◆ **EXERCISE INSTRUCTIONS**: Write out exactly the lines below that run from the line containing "Viewport: 898px width, 574px height." through the last line of the records.

◆ **PROVIDED RECORDS**:
□ □ □
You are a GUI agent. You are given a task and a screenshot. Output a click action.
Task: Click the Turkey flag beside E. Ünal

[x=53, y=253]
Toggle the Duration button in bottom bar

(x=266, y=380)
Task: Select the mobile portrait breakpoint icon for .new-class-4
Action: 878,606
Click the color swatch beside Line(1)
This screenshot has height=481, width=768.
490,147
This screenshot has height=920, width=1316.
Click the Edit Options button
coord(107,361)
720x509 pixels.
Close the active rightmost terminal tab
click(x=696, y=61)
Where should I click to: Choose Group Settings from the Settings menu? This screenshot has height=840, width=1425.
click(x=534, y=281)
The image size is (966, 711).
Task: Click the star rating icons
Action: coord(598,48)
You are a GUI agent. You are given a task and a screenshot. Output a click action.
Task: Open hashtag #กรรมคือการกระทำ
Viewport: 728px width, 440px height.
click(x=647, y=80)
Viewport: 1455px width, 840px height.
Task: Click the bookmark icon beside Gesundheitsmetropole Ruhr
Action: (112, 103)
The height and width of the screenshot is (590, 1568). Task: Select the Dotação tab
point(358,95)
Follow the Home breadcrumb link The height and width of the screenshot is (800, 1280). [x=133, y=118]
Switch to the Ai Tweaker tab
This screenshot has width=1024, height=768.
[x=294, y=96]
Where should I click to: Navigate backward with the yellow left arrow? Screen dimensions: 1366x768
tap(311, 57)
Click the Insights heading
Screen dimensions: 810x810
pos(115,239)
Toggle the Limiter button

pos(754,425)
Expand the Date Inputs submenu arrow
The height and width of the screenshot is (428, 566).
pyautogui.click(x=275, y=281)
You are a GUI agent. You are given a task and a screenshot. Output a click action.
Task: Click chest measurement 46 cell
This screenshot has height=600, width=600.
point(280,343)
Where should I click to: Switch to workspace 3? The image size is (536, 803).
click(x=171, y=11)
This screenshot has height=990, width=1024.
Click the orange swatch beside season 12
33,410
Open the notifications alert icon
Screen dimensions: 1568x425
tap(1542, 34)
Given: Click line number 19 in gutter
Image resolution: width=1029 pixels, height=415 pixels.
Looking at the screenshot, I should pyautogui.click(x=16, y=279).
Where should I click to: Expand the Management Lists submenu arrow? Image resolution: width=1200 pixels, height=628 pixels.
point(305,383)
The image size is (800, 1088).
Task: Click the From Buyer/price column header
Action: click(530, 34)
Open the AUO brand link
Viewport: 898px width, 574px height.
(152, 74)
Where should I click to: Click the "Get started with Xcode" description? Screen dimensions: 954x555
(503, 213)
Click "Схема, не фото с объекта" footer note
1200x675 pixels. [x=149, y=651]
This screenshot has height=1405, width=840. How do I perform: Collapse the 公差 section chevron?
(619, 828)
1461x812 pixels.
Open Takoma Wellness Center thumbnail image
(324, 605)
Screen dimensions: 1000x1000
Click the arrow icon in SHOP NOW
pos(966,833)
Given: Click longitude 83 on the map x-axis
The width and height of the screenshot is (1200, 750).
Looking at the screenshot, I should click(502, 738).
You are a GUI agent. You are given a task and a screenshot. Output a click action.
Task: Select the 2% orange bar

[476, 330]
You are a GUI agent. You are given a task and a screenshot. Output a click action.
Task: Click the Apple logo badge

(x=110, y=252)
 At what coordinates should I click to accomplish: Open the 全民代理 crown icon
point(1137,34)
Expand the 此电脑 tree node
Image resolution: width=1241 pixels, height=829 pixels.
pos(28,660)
□ □ □
◆ **ANSWER SECTION**:
Viewport: 898px width, 574px height.
(152, 74)
Where should I click to: Click the "Get started with Xcode" description? Screen dimensions: 954x555
(503, 213)
Click "Схема, не фото с объекта" footer note
1200x675 pixels. [x=149, y=651]
This screenshot has height=1405, width=840. How do I perform: Collapse the 公差 section chevron?
(619, 828)
1461x812 pixels.
Open Takoma Wellness Center thumbnail image
(324, 605)
Screen dimensions: 1000x1000
Click the arrow icon in SHOP NOW
pos(966,833)
Given: Click longitude 83 on the map x-axis
The width and height of the screenshot is (1200, 750).
Looking at the screenshot, I should click(502, 738).
You are a GUI agent. You are given a task and a screenshot. Output a click action.
Task: Select the 2% orange bar

[476, 330]
You are a GUI agent. You are given a task and a screenshot. Output a click action.
Task: Click the Apple logo badge

(x=110, y=252)
 At what coordinates should I click to accomplish: Open the 全民代理 crown icon
point(1137,34)
Expand the 此电脑 tree node
Image resolution: width=1241 pixels, height=829 pixels.
pos(28,660)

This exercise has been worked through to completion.